Por mucha simpatía que muchos hayamos tenido siempre hacia la causa sionista y en especial hacia su logro de haber dotado por fin de un Estado a un pueblo que no lo tenía; por mucha compasión que sintamos ante el horror del atentado de Hamas del pasado 7 de octubre, la respuesta de Beniamin Netanyahu a este crimen atroz es tan desproporcionada que debe ser reprobada sin matices por cualquier ciudadano de buena fe. ¡No en nuestro nombre! Una respuesta bélica tan despiadada no puede ser aceptada por ninguna democracia avanzada y aún menos cuando esta se ensaña en civiles, simplemente culpables de haber nacido en Cisjordania o en Gaza, verdaderos valles de lágrimas de nuestro planeta.

########################################

## Tus tareas
1. Según el fragmento sobre la respuesta de Netanyahu, ¿en qué fecha se produjo el atentado de Hamas?
2. Prosigue el fragmento sobre la respuesta de Netanyahu a partir del punto en que termina.

########################################

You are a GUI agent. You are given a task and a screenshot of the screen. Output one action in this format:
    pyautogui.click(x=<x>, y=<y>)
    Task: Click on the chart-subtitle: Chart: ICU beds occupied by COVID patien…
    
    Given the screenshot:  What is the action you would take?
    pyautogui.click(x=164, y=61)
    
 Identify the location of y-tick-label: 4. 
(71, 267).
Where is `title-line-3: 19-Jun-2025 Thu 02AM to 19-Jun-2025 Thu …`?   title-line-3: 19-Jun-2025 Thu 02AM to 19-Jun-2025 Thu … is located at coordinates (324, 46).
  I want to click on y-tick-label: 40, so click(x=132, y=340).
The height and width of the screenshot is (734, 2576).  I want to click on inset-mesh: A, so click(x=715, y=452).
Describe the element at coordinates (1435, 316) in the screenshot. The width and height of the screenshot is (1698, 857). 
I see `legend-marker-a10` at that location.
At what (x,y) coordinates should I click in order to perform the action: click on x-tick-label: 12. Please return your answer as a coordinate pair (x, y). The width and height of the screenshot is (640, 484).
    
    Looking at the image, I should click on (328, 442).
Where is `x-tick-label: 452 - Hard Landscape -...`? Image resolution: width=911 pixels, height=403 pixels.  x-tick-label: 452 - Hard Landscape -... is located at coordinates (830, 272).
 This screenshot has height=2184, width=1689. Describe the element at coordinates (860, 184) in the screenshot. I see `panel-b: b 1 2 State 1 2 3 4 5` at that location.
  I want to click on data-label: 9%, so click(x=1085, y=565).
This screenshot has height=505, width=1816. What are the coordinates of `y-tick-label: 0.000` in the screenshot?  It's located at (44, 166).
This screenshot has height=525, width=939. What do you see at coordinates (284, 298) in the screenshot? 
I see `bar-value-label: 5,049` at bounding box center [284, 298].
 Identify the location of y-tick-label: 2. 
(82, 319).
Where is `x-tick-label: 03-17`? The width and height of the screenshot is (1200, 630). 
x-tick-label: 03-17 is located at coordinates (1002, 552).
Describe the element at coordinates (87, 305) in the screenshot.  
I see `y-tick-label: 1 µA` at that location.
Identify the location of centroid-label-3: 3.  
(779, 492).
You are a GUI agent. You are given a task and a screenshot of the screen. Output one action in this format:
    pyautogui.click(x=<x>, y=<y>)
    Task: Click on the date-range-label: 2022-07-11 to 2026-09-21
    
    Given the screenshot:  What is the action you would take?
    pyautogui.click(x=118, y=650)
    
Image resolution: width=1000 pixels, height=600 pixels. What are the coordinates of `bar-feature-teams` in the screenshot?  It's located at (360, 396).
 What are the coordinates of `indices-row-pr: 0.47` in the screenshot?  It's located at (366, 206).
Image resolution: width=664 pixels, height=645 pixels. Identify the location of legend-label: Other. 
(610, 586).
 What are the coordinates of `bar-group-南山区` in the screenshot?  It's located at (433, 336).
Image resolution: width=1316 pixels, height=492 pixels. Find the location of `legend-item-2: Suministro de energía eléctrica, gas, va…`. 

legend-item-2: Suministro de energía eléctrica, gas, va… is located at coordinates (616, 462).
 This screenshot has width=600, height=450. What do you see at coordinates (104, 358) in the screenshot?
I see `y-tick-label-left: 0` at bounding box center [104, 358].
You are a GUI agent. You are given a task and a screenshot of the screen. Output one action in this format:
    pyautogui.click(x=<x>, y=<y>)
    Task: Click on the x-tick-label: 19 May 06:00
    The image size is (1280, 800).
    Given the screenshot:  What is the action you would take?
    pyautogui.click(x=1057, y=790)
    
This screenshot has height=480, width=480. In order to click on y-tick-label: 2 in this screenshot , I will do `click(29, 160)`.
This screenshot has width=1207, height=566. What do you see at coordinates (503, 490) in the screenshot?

########################################

## Tus respuestas
1. El pasado 7 de octubre.

2.
Han pasado apenas cuatro meses desde que tuve la ocasión de estar unos días de vacaciones en Jerusalén y en Tel Aviv, dos ciudades dignas de admiración por el legado histórico, cultural y político que nos trasmiten, pero aún más, si cabe, por haber sido capaces de convertirse en enclaves de modernidad, libertades y progreso. Pasear por Jaffa Street en Jerusalén, dando la mano a mi marido; montar en sus tranvías o trenes ultramodernos y de alta velocidad, que unen las dos ciudades en apenas media hora, o dar un respetuoso paseo por la gran mezquita, por el muro de las Lamentaciones o por el Santo Sepulcro me resultaron experiencias emocionantes, la inequívoca confirmación que judíos, musulmanes y cristianos, al final y por encima de todo, somos simplemente humanos, unidos todos por los mismos miedos y esperanzas, que cada uno encarnamos desde nuestra particular tradición cultural y liturgia. Y que, con buenos gobiernos, incluso en Tierra Santa serían alcanzables.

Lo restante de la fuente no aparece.